L’étau se resserre autour de François Bayrou. «Tout le monde me menace», a-t-il lui-même reconnu ce dimanche 29 juin sur RTL. Le locataire de Matignon est vivement critiqué de toutes parts, notamment par la gauche de l’hémicycle. Ce mardi 1er juillet, une motion de censure était portée par les socialistes, lui reprochant de ne pas s'engager à déposer au Parlement un texte permettant de débattre de l'âge légal de départ à la retraite. Mais l'Assemblée nationale l'a repoussée dans la soirée sans surprise, ne recueillant que 189 voix sur les 289 nécessaires pour renverser le gouvernement.

Sans surprise parce que le Rassemblement national avait déjà annoncé qu'il ne la voterait pas et avait renvoyé une éventuelle censure aux débats budgétaires à l'automne, selon BFM TV. Toutefois, l'échec du conclave sur les retraites a rompu la trêve fragile qui existait depuis le début d’année avec les socialistes et cette motion de censure rejetée annonce une opposition renforcée à venir, surtout lors de l’examen du budget 2026.

«Ce gouvernement ne vivra pas très longtemps»

En octobre, François Bayrou devra encore une fois négocier avec le PS pour garantir l’adoption des projets de loi de finances de l’Etat et de la sécurité sociale. Mais cet accord semble compromis. «Nous n'aurons plus aucune indulgence», a averti le premier secrétaire du PS, Olivier Faure, sur LCI ce dimanche, qui souhaite désormais «que François Bayrou ne soit plus Premier ministre et qu'il y ait un véritable changement». Pour le chef des socialistes, François Bayrou n’a pas tenu sa promesse en ne saisissant pas rapidement le Parlement après l’échec du conclave, pour qu’il se prononce sur l’âge de départ à 64 ans.

Privé du soutien du PS, le centriste s’est alors tourné vers le RN pour tenter de maintenir sa survie politique. Afin de négocier un accord avec le mouvement de Jordan Bardella, ou du moins une certaine indulgence, François Bayrou a proposé de repousser le débat sur la proportionnelle aux législatives - revendiquée depuis longtemps par Marine Le Pen - de septembre à la fin de l’année. Mais les cadres du RN rejettent toute idée de «deal» avec le Premier ministre. «On est tous d’accord pour se dire que ce gouvernement ne vivra pas très longtemps», a taclé Jordan Bardella ce samedi.
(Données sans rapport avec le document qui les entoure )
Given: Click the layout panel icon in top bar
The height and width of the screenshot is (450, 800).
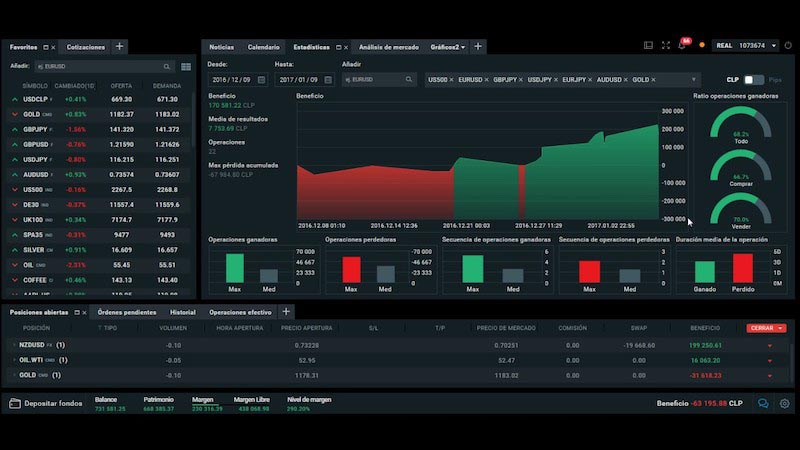Looking at the screenshot, I should click(x=648, y=45).
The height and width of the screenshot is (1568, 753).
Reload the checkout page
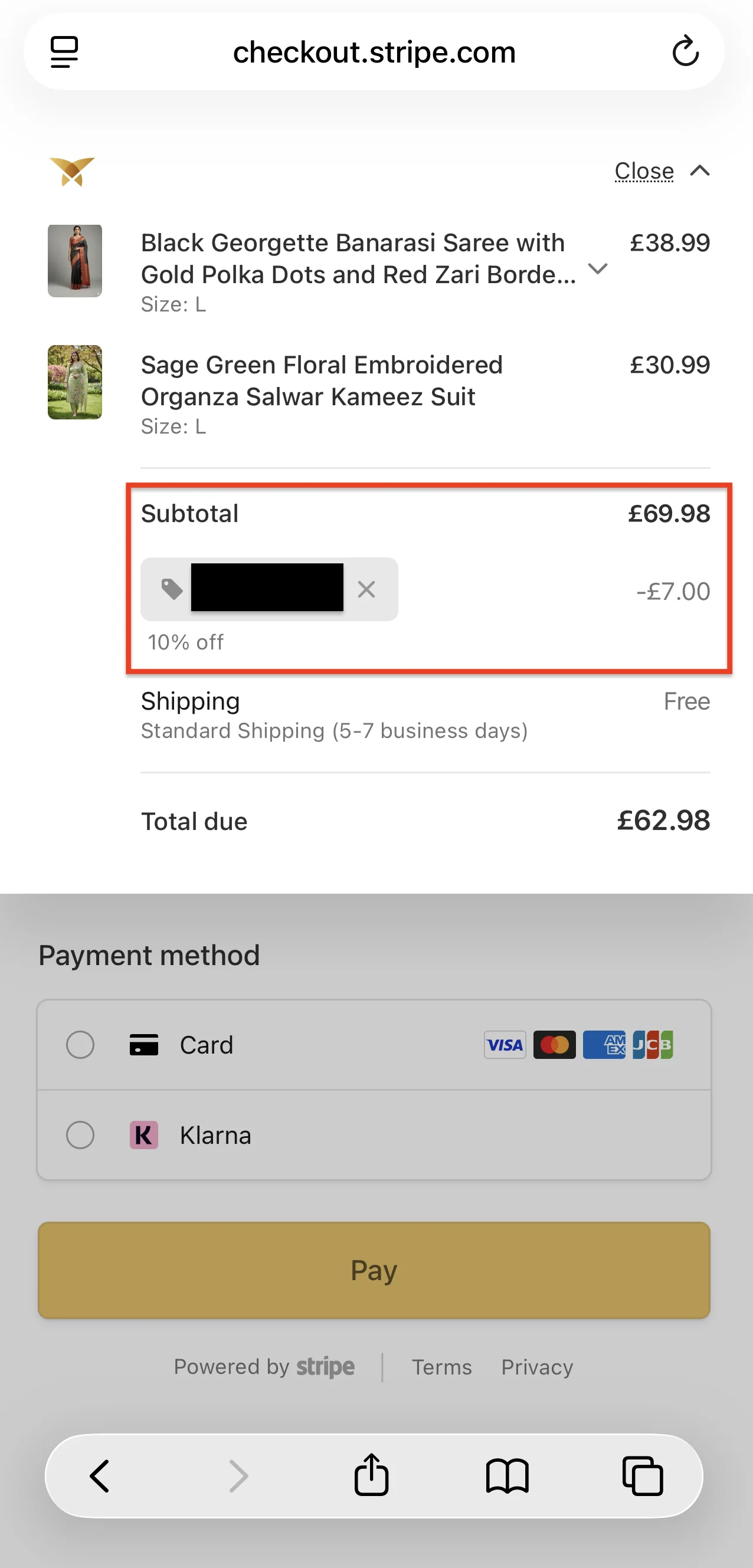click(686, 51)
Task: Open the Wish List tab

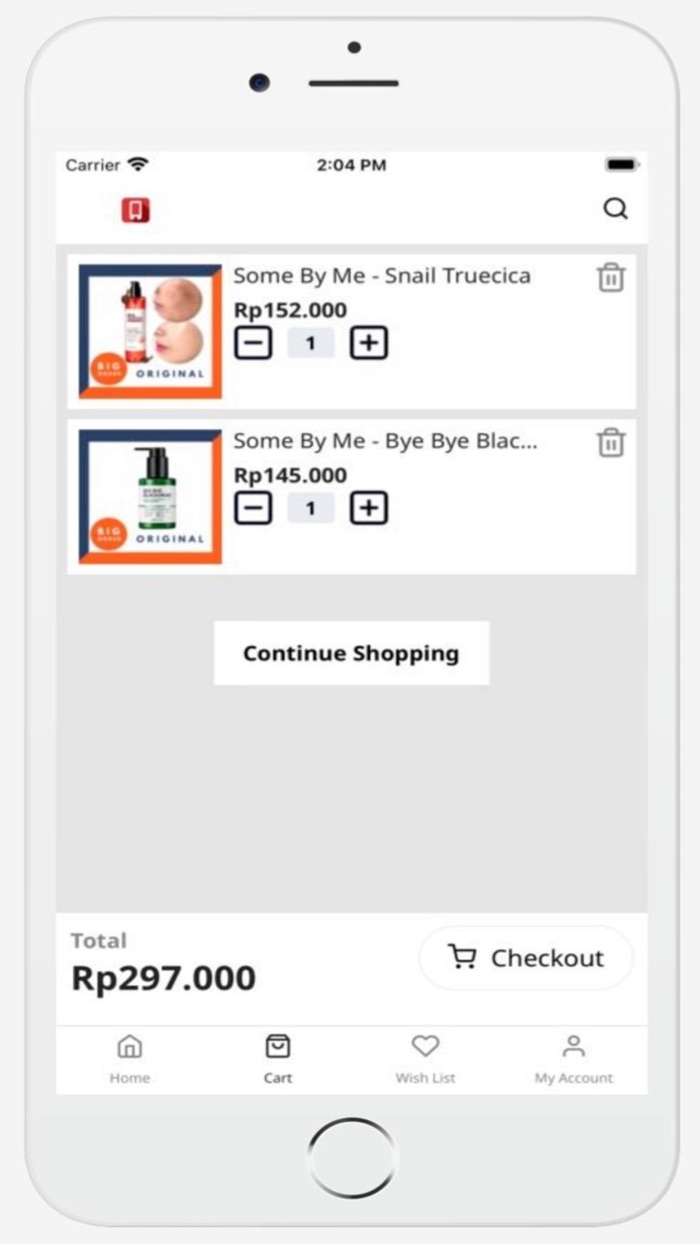Action: pos(425,1058)
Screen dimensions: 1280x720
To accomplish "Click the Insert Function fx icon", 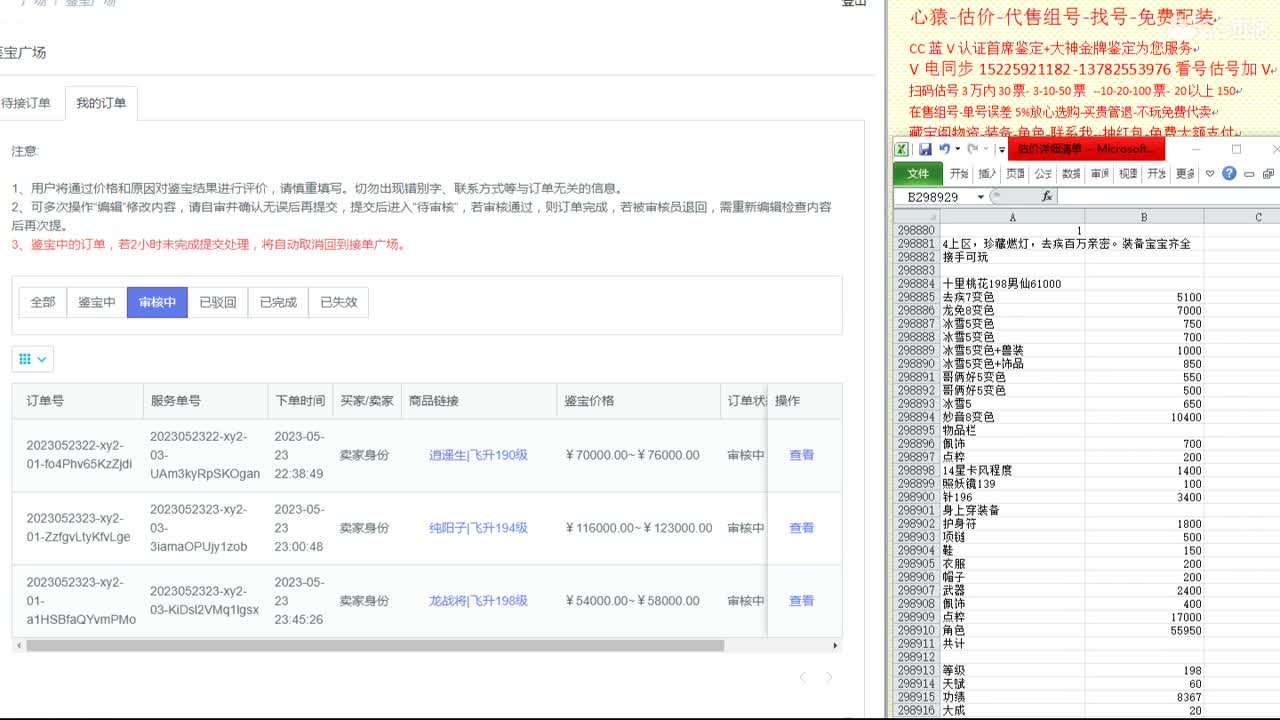I will pos(1046,196).
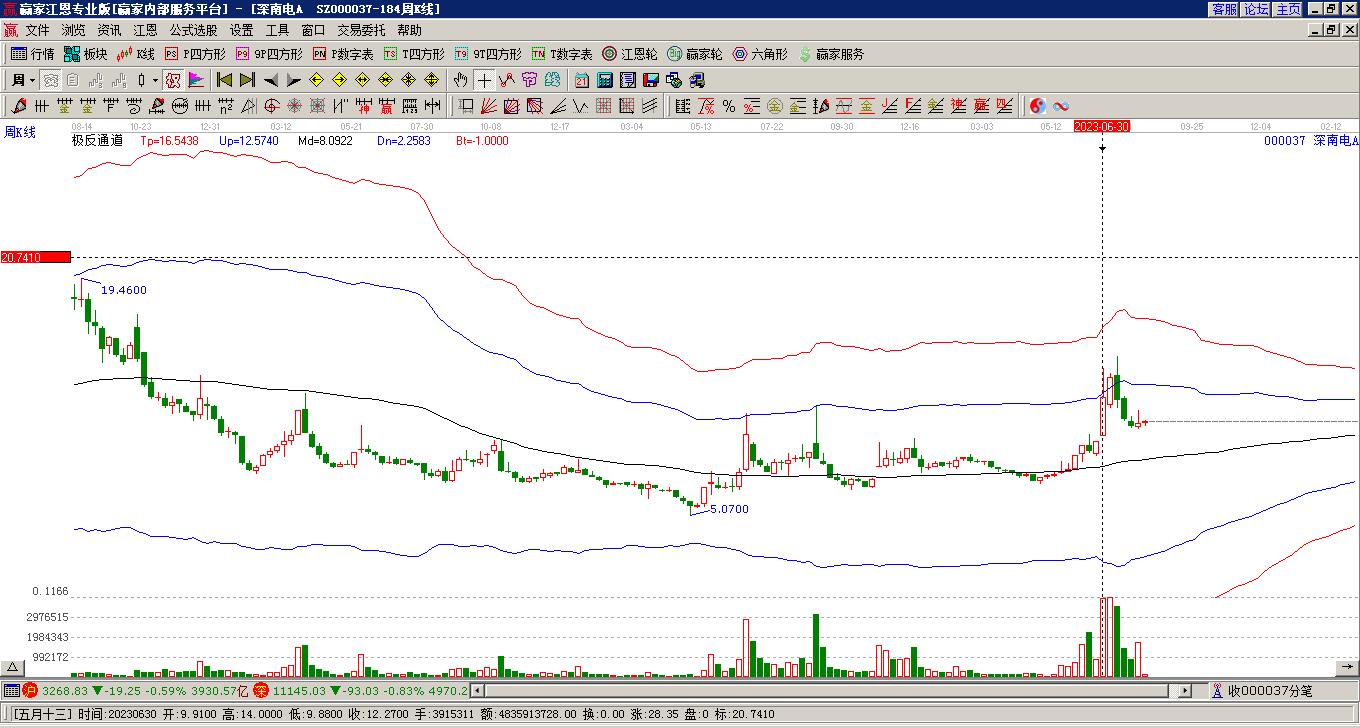Expand the 周 period dropdown
The image size is (1360, 728).
pyautogui.click(x=32, y=80)
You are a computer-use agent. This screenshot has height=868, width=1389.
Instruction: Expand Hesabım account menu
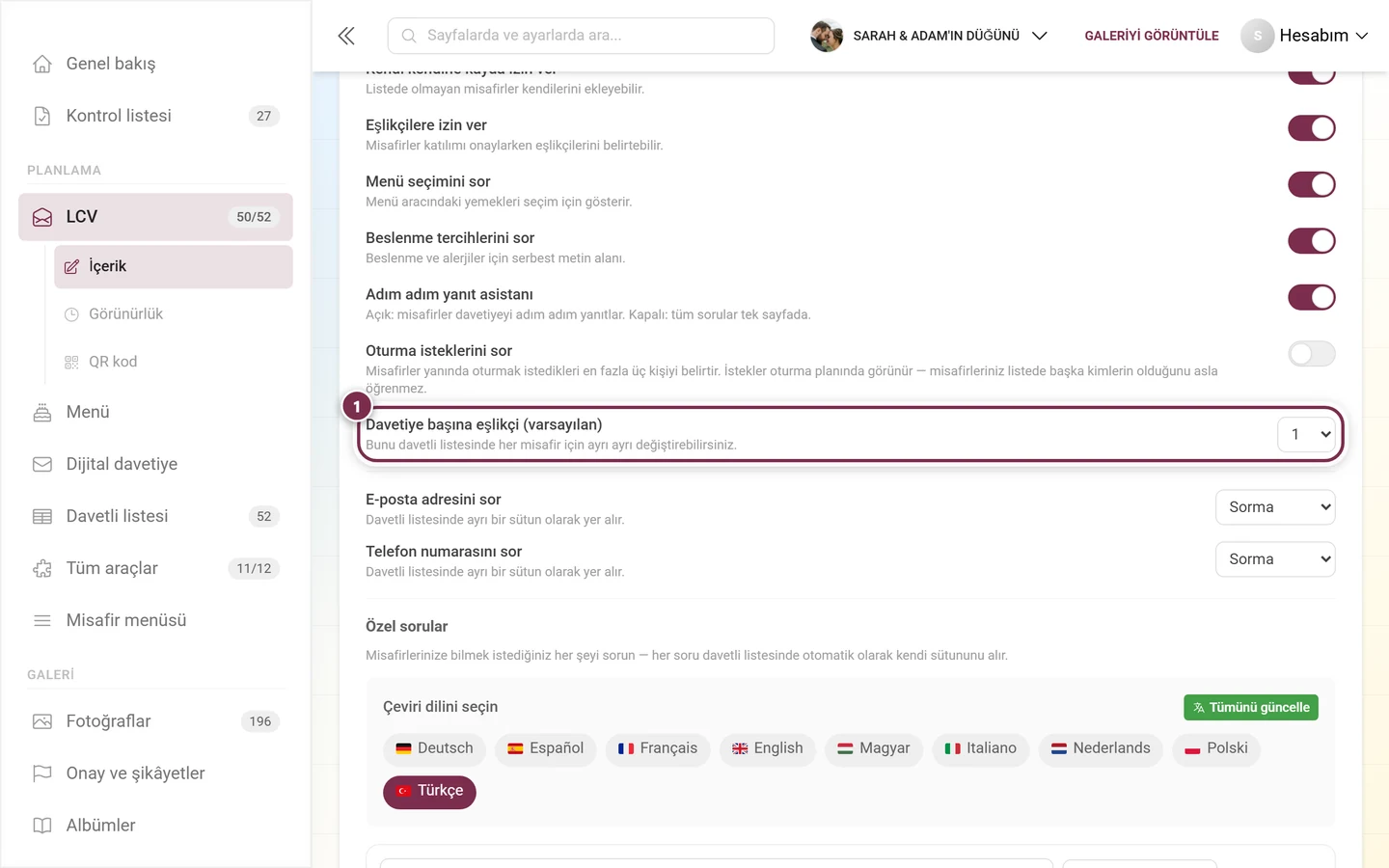(1305, 36)
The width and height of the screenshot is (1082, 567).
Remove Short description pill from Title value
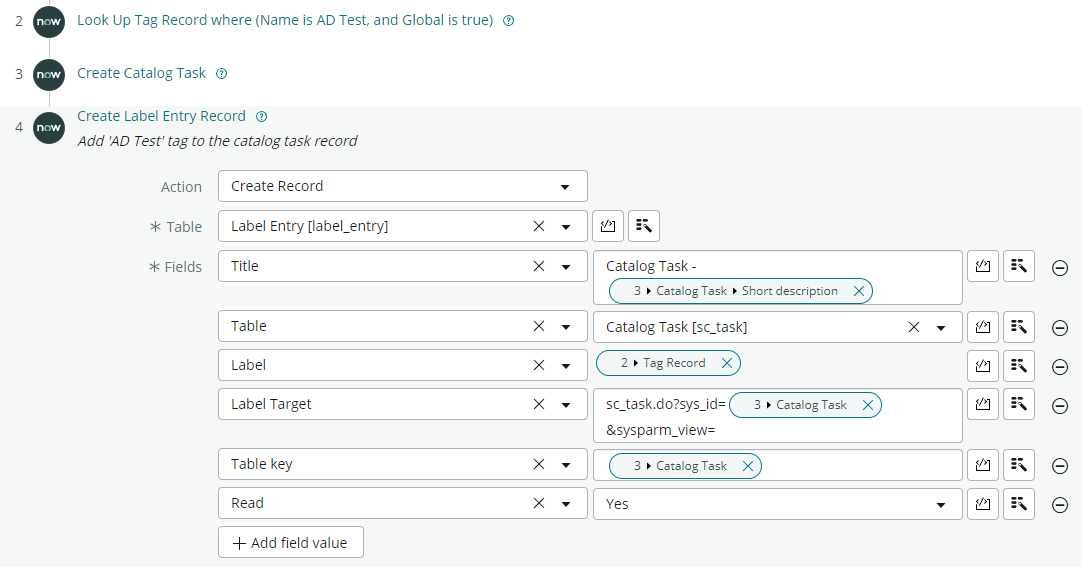(858, 291)
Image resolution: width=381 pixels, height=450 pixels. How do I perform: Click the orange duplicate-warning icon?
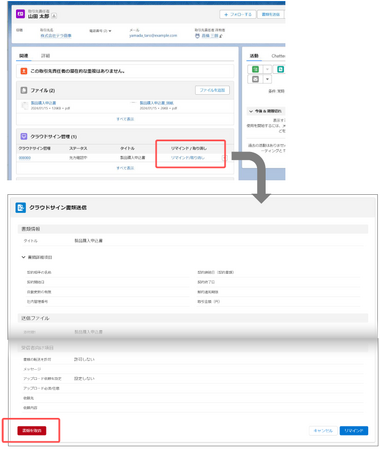coord(24,71)
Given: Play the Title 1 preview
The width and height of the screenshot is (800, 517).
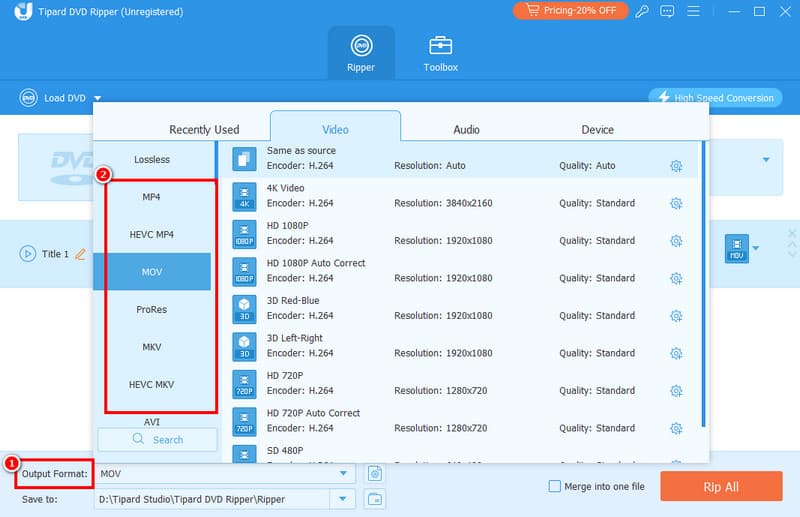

La droite prête à retirer son soutien ?

Par ailleurs, la droite, opposée à la proportionnelle, menace également de retirer son soutien, mettant le Premier ministre dans une position délicate. Malgré ces difficultés, François Bayrou pourrait tirer parti du report du débat sur la proportionnelle pour négocier avec certains élus de gauche favorables, et apaiser les tensions en envisageant des compromis sur le budget, notamment via une taxe sur les patrimoines les plus riches, la fameuse taxe Zucman, soutenue par les socialistes.

Enfin, la perspective d’une dissolution anticipée de l’Assemblée par Emmanuel Macron pourrait paradoxalement jouer en faveur de François Bayrou, en fragilisant le RN, privé de sa présidente Marine Le Pen, actuellement sous le coup d’une peine d’inéligibilité.